Une approche humaniste
L'accompagnement décrit ici s'appuie sur une approche humaniste, qui place la personne au centre de la démarche. Le travail se fait principalement au niveau affectif, afin d'amener la personne à reconnaître et à nommer ce qu'elle ressent. Le thérapeute n'impose pas une direction : il sert de guide et d'éclaireur, et peut, grâce à sa formation, souligner des aspects de la problématique que la personne n'aurait pas perçus d'elle-même. Lorsque c'est utile, la personne est orientée vers des ressources complémentaires pour une résolution plus efficace.
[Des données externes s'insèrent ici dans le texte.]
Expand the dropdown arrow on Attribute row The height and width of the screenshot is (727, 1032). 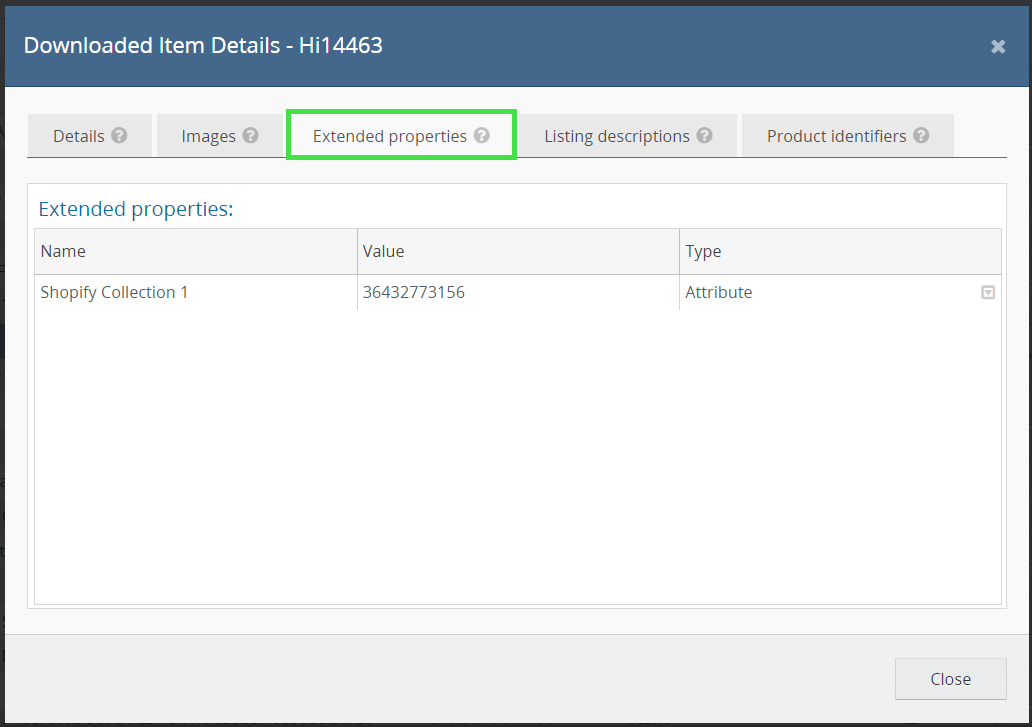click(988, 293)
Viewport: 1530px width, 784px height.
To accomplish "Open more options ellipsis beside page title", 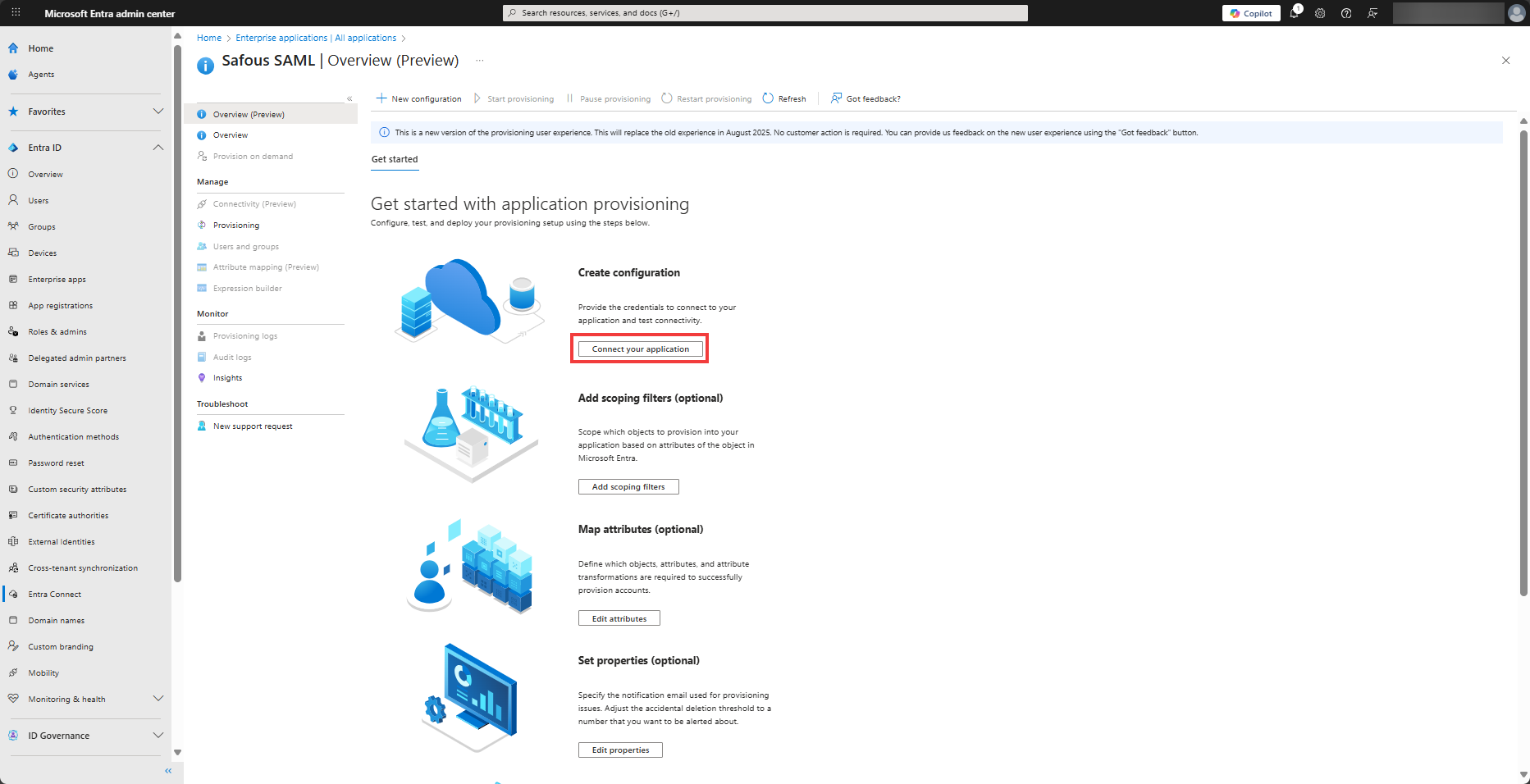I will [x=480, y=61].
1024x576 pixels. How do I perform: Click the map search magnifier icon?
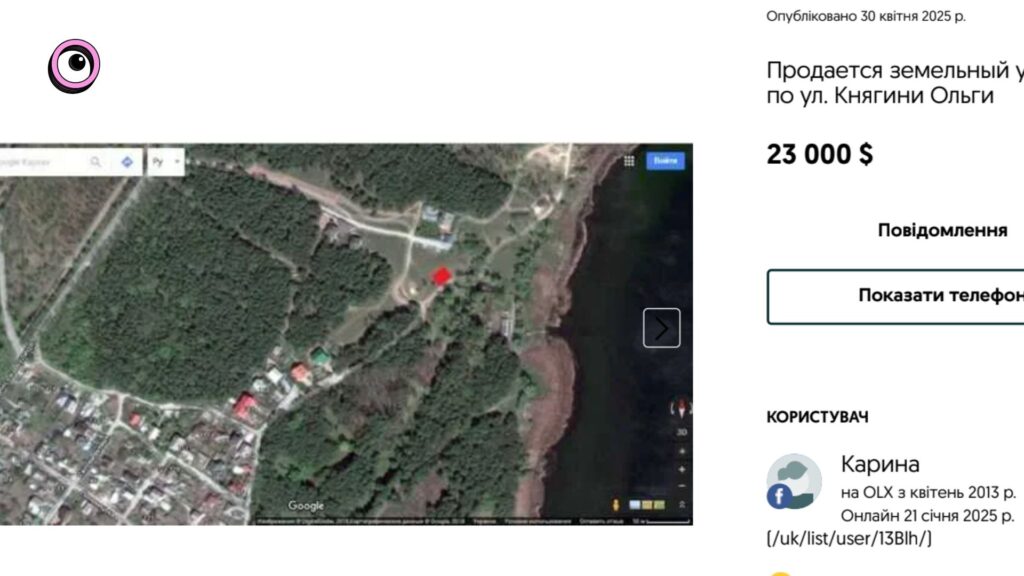click(x=95, y=161)
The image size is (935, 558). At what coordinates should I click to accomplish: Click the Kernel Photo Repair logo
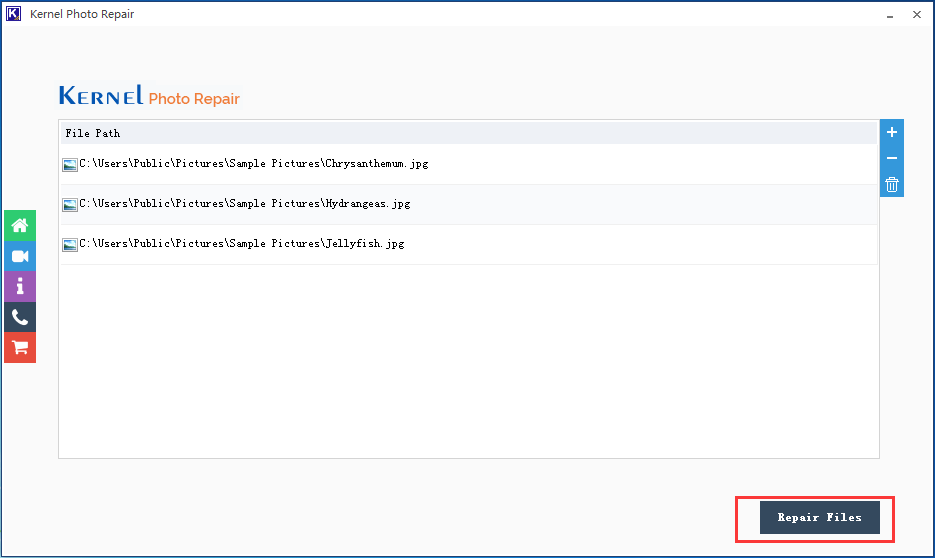click(149, 96)
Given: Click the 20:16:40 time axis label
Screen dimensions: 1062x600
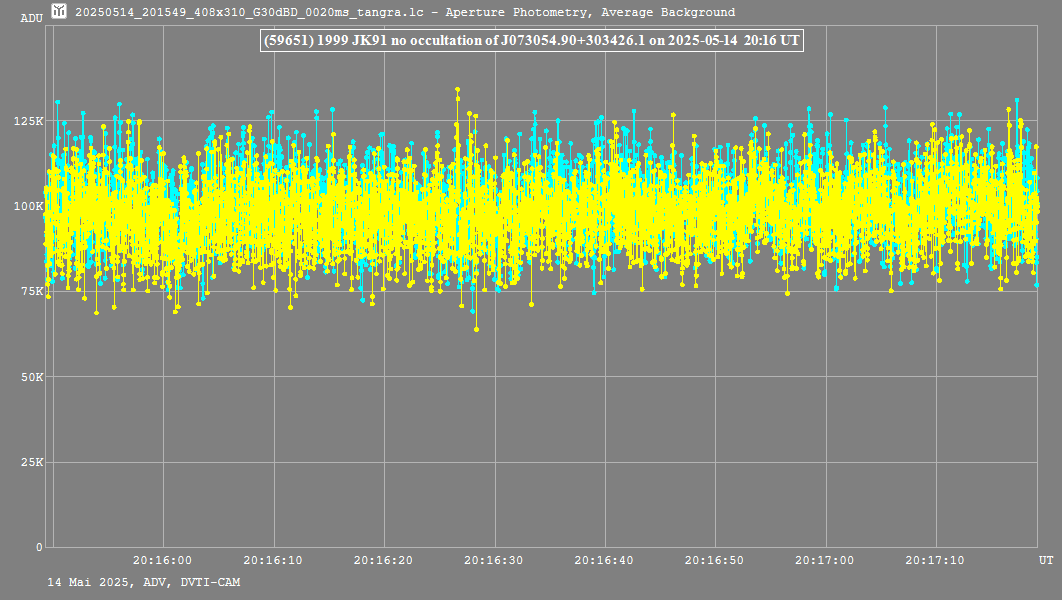Looking at the screenshot, I should (x=604, y=561).
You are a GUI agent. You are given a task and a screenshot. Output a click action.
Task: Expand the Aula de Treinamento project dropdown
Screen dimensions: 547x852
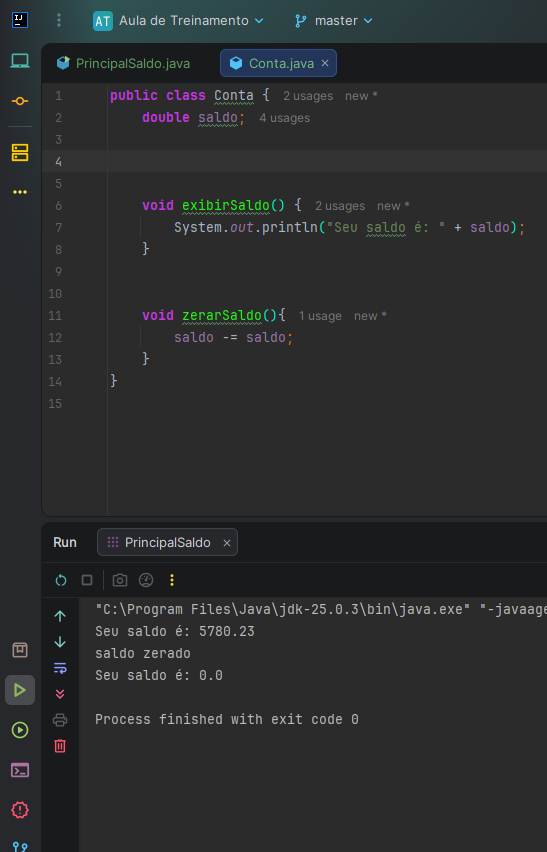click(178, 21)
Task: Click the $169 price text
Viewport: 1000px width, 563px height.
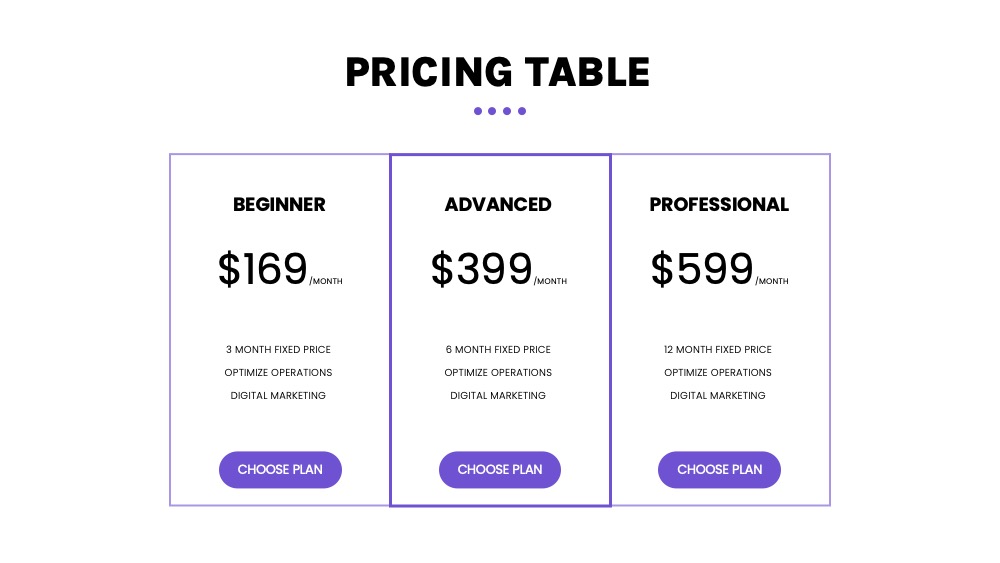Action: (x=263, y=268)
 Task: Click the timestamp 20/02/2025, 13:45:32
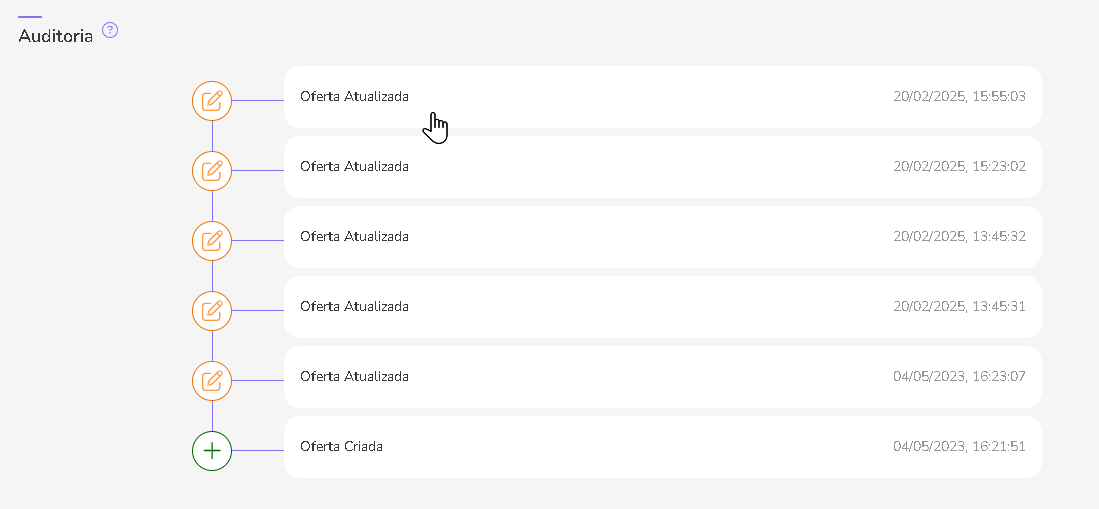tap(959, 237)
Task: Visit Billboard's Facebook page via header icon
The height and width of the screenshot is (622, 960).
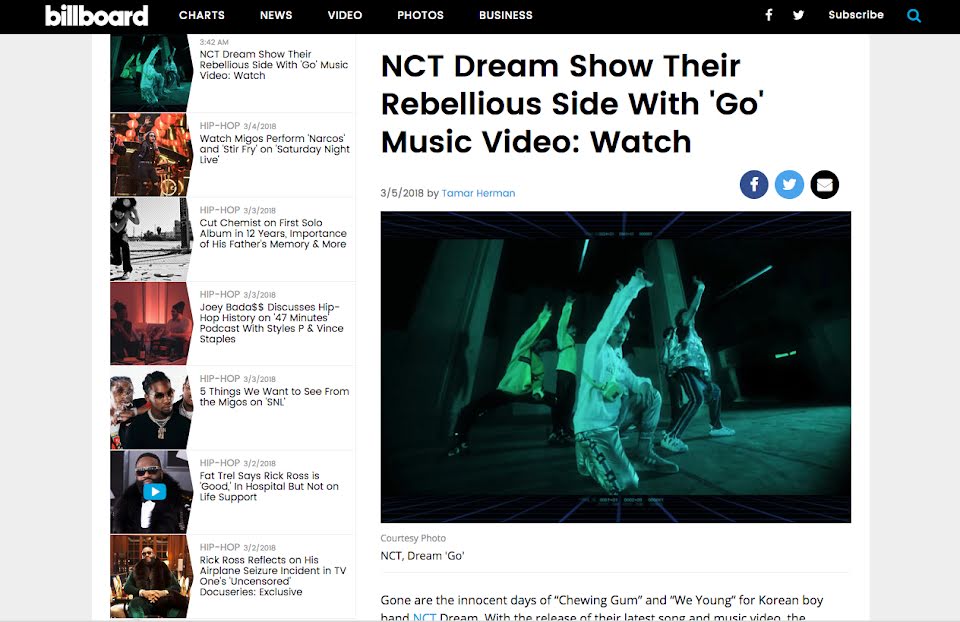Action: 768,15
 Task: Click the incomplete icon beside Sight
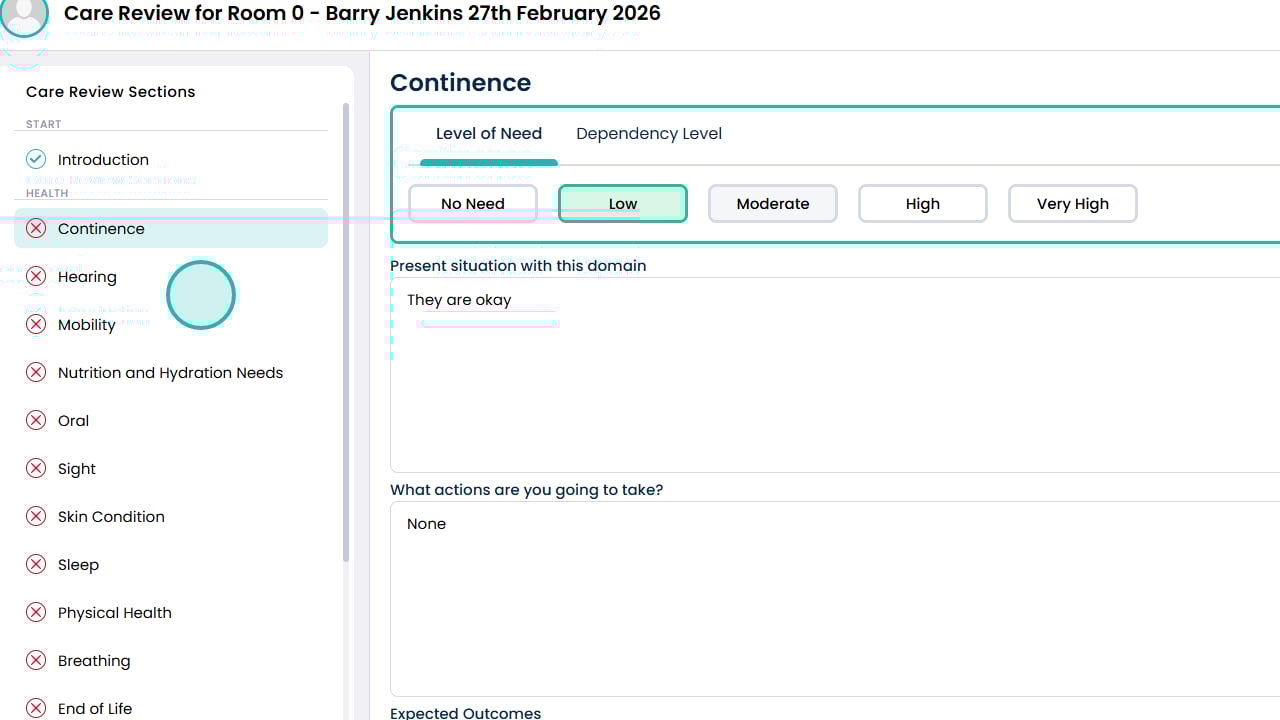coord(36,468)
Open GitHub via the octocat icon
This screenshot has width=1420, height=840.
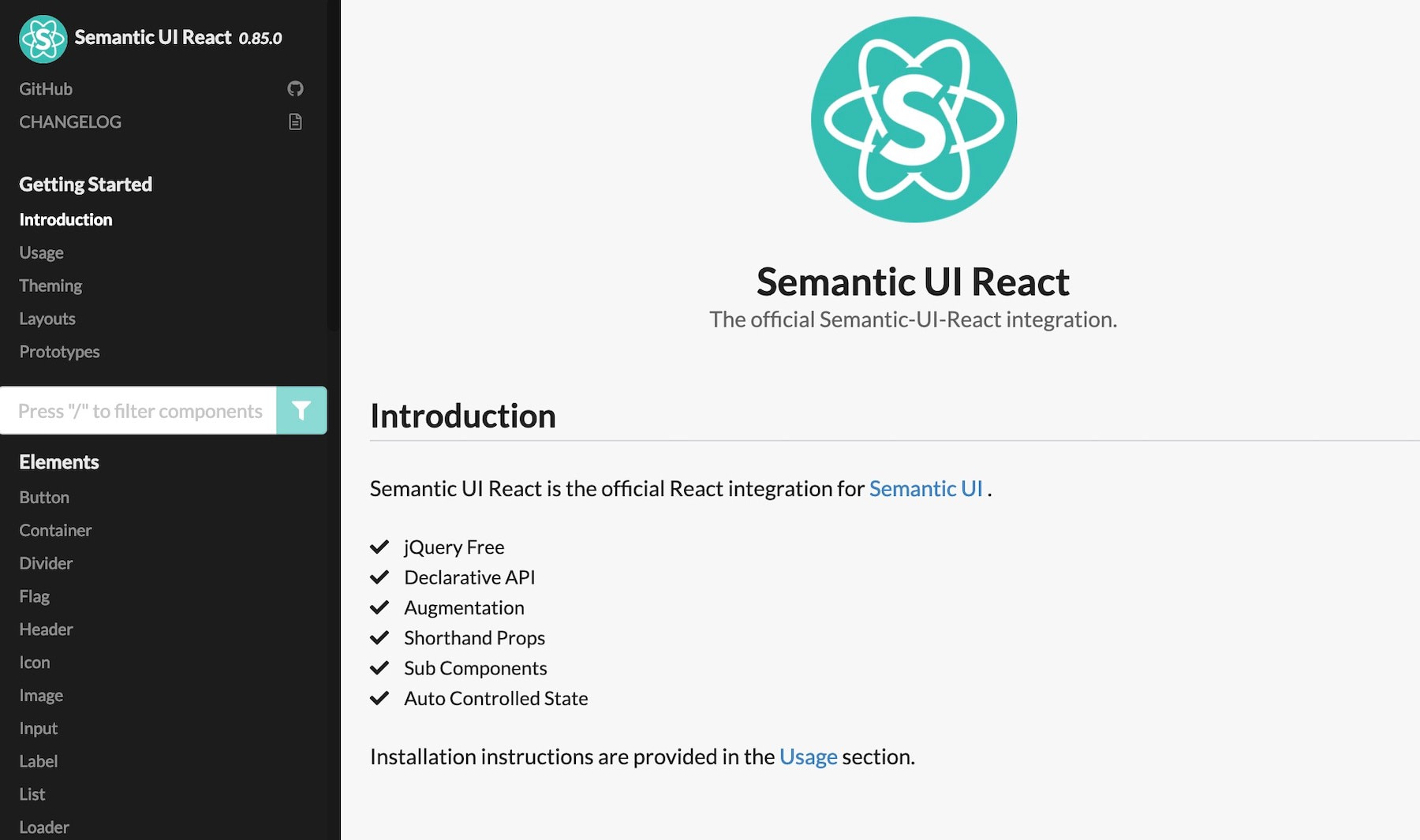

1. La psychothérapie individuelle
Le premier contact est souvent l'étape la plus difficile. Demander de l'aide demande du courage, et il s'écoule fréquemment un certain temps entre le moment où une personne envisage de consulter et celui où elle fait le premier pas. C'est normal, et c'est respecté.
Lors de ce premier échange, on discute des raisons qui motivent la démarche. La personne et le thérapeute décident ensuite, ensemble, si une première rencontre aura lieu. Cette rencontre se déroule dans une atmosphère décontractée, sous le signe de l'écoute active : elle laisse toute la place à l'expression des sentiments. On compte généralement deux à trois rencontres pour mieux comprendre la situation et convenir d'un plan de travail. C'est la personne qui décide de l'orientation de sa thérapie.
2. La psychothérapie de couple
Les couples consultent le plus souvent pour un manque de communication, une perte de désir, une sexualité insatisfaisante, ou les tensions que provoque une dépendance au sein du foyer. La thérapie de couple vise à rétablir le dialogue, à comprendre les dynamiques en jeu et à redonner à chacun une place pour s'exprimer. Lorsqu'une dépendance affecte la relation, l'accompagnement aide aussi le ou la partenaire à se situer face au problème.
3. Les groupes et la croissance affective
Le travail en groupe offre quelque chose que le suivi individuel ne peut donner : la reconnaissance par les pairs. Entendre d'autres personnes décrire un vécu semblable au sien rompt l'isolement et redonne de l'espoir. Les démarches de groupe — fins de semaine de croissance affective, groupes d'adaptation et de soutien — favorisent l'entraide et l'apprentissage de nouvelles façons d'être en relation.
Le rôle de l'entourage
La dépendance ne concerne jamais une seule personne : elle touche toute la famille et les proches. Les proches ont eux aussi besoin de soutien, d'information et parfois d'un espace pour eux. Reconnaître cela fait partie d'un accompagnement complet.
Trouver un professionnel qualifié
Le contenu de cette page est purement informatif et ne constitue pas une offre de soins. Pour trouver un professionnel qualifié au Québec, l'Ordre des psychologues du Québec propose un service de référence. Renseignez-vous également sur les traitements disponibles selon le type de dépendance.